The department said data collected through the U.S. Bureau of Labor Statistics’ Survey of Occupational Injuries and Illnesses showed the overall rate of injuries and illnesses was at the lowest it has been in more than a decade.
Ten years ago, the total number of recordable cases was 4.8 per 100 workers. In 2002, the earliest year included in the summary, the injury and illness rate was six cases per 100 full-time workers.

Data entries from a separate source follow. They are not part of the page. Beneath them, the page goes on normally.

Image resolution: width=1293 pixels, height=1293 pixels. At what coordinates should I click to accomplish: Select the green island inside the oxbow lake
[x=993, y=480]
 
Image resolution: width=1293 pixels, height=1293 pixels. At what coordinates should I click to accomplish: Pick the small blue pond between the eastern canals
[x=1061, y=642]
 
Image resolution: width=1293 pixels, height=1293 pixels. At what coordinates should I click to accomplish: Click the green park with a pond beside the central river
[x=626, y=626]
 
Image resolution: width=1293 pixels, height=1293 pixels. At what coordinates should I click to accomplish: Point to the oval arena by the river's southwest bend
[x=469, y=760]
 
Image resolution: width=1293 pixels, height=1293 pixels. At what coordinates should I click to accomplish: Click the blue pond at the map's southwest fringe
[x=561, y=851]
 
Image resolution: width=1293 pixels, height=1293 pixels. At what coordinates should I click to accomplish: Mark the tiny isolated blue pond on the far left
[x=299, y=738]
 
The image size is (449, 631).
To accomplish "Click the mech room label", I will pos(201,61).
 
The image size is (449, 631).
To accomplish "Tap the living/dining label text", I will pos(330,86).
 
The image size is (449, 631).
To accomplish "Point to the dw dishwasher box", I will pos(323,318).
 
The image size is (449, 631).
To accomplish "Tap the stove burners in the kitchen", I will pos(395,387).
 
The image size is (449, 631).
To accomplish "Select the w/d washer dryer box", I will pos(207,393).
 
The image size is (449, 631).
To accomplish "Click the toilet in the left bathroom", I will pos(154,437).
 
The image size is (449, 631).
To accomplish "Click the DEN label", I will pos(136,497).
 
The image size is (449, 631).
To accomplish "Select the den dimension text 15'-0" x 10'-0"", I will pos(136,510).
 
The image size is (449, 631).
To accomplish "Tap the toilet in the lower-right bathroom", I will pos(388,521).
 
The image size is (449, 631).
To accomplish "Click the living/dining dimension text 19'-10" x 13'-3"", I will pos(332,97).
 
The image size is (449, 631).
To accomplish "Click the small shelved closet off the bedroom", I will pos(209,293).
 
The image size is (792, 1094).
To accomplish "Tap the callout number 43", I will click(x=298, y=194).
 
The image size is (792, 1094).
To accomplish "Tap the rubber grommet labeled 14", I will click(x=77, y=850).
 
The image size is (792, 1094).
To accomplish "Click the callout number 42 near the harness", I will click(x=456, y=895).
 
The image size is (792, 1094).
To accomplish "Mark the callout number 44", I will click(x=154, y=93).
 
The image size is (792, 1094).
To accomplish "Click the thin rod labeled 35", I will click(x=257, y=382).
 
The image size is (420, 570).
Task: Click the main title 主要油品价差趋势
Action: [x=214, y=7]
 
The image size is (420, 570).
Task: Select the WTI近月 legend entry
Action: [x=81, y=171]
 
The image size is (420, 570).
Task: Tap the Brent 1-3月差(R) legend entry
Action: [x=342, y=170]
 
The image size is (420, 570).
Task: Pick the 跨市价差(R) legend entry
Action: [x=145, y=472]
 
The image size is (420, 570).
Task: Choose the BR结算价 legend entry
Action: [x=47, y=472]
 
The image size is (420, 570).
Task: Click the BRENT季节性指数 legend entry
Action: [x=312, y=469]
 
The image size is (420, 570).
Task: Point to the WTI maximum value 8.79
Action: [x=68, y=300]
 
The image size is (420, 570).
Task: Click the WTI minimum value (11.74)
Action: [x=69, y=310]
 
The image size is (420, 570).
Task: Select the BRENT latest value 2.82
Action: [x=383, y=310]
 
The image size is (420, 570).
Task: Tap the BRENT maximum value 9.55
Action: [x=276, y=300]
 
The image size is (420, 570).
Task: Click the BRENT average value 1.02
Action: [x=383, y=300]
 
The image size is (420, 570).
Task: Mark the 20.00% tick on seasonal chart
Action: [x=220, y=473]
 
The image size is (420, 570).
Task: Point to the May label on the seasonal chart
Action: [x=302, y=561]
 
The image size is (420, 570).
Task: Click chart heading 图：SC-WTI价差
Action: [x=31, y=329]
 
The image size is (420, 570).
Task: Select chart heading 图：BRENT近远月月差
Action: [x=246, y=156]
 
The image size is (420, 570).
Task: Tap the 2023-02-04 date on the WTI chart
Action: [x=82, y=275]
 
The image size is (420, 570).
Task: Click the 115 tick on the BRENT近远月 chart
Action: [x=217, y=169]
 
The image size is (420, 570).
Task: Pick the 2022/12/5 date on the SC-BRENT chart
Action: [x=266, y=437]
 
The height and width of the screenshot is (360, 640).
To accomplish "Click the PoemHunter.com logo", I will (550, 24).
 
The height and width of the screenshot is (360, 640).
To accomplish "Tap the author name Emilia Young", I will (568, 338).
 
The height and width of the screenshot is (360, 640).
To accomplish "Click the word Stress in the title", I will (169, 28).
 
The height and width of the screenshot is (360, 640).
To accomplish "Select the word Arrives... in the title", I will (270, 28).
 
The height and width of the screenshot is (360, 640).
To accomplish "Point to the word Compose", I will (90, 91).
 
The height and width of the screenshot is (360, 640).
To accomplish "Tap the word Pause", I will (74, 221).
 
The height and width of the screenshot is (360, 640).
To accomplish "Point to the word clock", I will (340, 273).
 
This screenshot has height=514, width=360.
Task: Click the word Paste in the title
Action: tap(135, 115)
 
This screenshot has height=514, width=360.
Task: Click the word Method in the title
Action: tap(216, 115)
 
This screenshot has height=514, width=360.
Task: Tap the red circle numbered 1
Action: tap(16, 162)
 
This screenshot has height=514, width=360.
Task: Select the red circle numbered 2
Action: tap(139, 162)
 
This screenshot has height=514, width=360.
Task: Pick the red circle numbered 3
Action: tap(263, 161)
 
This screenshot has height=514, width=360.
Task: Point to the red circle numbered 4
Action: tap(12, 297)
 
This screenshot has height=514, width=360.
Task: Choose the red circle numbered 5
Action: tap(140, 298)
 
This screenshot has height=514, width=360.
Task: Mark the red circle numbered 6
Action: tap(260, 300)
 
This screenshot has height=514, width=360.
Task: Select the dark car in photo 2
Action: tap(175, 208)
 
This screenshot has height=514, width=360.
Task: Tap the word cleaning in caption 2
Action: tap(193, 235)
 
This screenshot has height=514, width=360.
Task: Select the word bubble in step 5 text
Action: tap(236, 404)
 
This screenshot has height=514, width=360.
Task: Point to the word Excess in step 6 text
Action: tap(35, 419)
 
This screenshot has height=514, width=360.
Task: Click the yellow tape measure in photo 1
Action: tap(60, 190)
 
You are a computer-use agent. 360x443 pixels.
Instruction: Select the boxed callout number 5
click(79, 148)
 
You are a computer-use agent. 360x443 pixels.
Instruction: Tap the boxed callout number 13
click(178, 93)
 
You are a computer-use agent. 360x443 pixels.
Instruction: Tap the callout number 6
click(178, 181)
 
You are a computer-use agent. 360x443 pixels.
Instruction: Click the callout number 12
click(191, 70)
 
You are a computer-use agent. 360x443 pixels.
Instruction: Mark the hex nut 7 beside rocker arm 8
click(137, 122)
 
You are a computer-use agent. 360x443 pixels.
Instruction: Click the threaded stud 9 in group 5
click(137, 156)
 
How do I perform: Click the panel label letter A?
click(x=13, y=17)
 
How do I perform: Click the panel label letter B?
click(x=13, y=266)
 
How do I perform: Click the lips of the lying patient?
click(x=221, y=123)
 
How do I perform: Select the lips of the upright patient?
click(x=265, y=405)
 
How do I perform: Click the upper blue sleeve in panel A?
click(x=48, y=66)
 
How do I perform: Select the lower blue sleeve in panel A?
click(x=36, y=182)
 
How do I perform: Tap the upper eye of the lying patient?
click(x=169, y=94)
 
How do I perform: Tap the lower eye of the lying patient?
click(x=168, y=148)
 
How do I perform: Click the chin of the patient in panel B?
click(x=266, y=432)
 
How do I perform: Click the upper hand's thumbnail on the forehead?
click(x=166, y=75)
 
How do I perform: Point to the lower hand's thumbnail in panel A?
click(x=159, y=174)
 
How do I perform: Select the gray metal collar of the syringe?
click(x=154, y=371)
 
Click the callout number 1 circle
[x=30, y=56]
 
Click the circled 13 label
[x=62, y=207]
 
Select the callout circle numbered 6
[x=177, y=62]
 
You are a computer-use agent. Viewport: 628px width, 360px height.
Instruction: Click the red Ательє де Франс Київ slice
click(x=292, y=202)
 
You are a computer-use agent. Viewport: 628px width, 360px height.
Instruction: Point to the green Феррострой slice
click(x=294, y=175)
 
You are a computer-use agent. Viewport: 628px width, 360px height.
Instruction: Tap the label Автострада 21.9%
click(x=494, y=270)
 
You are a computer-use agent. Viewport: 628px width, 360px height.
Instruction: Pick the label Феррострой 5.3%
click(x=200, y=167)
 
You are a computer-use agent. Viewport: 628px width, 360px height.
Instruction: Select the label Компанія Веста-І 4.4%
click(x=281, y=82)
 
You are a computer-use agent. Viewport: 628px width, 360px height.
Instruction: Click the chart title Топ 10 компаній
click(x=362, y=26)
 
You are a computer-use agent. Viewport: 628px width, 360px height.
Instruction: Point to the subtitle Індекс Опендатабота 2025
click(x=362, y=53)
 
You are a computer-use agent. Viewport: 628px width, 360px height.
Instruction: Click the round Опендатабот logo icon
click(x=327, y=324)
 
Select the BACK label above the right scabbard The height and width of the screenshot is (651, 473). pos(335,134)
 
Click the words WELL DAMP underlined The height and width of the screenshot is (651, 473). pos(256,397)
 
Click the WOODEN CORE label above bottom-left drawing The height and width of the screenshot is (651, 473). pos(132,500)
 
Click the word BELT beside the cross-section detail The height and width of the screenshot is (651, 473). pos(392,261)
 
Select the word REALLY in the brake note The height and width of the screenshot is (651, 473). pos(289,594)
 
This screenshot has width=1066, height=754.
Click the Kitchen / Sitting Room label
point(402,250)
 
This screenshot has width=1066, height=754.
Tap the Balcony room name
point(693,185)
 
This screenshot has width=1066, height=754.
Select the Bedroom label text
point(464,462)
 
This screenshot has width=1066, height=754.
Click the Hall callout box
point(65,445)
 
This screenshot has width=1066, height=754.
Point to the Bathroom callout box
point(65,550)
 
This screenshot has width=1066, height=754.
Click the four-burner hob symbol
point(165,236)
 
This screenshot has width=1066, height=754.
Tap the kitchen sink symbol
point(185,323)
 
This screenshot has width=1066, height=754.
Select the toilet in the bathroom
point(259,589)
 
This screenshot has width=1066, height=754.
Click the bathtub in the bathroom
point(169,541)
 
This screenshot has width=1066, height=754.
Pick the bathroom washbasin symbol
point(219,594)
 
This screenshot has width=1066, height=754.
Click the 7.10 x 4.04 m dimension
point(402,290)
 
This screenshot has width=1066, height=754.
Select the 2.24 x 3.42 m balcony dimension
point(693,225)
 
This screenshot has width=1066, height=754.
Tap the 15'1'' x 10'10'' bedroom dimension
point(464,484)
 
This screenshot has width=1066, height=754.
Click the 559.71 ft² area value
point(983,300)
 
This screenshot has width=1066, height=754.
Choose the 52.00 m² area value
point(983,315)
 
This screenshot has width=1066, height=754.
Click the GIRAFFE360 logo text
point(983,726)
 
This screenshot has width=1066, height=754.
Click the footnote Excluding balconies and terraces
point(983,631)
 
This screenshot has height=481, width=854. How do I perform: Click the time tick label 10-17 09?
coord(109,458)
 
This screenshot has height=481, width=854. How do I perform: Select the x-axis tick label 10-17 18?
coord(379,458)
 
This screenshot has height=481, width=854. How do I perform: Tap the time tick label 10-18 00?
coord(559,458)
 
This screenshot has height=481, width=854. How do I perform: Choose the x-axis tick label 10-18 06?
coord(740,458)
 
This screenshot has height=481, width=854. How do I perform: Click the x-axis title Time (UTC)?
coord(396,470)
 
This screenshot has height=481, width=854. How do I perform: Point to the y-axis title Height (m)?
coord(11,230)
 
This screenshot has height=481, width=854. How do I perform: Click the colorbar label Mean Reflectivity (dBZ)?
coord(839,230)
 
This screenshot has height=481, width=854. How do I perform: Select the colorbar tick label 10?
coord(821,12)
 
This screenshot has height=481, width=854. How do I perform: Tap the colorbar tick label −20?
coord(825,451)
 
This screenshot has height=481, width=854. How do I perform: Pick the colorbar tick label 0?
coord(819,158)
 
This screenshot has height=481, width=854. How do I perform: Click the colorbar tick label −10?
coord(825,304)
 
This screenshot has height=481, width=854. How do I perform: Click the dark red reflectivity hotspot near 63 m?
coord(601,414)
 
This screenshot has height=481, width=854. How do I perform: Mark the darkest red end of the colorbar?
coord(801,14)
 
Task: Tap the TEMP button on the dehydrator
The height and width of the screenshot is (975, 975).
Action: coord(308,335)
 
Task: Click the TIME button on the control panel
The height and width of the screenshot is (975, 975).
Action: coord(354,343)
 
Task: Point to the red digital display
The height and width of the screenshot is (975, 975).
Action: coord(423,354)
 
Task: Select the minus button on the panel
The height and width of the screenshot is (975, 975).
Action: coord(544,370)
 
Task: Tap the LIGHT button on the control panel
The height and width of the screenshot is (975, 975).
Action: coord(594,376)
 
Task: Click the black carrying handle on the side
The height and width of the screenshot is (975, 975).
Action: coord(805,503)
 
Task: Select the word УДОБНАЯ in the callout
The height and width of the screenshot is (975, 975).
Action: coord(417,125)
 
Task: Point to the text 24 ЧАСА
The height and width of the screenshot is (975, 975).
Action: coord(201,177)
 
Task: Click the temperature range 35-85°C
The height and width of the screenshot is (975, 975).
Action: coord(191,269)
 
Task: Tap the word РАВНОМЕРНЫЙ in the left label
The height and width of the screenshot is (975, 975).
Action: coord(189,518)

In terms of raw numbers, the Labor Bureau data identified about 466,600 nonfatal injuries and illnesses in 2016. The majority of the claims, 78%, were people working in the private sector. The remaining 22% of the nonfatal cases were for state and local government workers.
The rate of lost time claims, which are referred to as “days away from work, job transfer or restriction,” or DART cases, in the bureau’s data, was 2.2 per 100 workers in 2016, the same as it has been since 2013.
The rate of days away from work, or DWFW, has remain unchanged, at 1.2 per 100 workers for the last eight years.
Building and grounds cleaning, and maintenance occupations, had the highest rate of cases involving days away from work, with a rate of 284.2 per 10,000 workers, followed by installation, maintenance and repair occupations, at 251.9, and construction and extraction occupations, at 242.7.
Computer and mathematical occupations had the lowest rate of days away from work, at 5.2 per 10,000 workers. People in legal occupations had the second-lowest rate, at 10.6 per 10,00 workers.
Protective services occupations, which include firefighters, police officers, corrections workers and private security guards, fell in the middle of the pack, with an average rate of 80.6 nonfatal injuries and illnesses per 10,000 workers, ranking No. 11 out of the 22 occupational groups identified in the summary.
Survey of Occupational Injuries and Illnesses data reported by the Bureau of Labor Statistics is based on a sample of employers throughout the state. The bureau says on its website that the estimates derive from a “scientifically selected sample of establishments," some of which represent only themselves but most of which also represent other employers of like industry and workforce size that were not chosen to report data in a given survey year.
A collection of summaries of BLS reports for California going back to 1998 is available on the DIR website, here.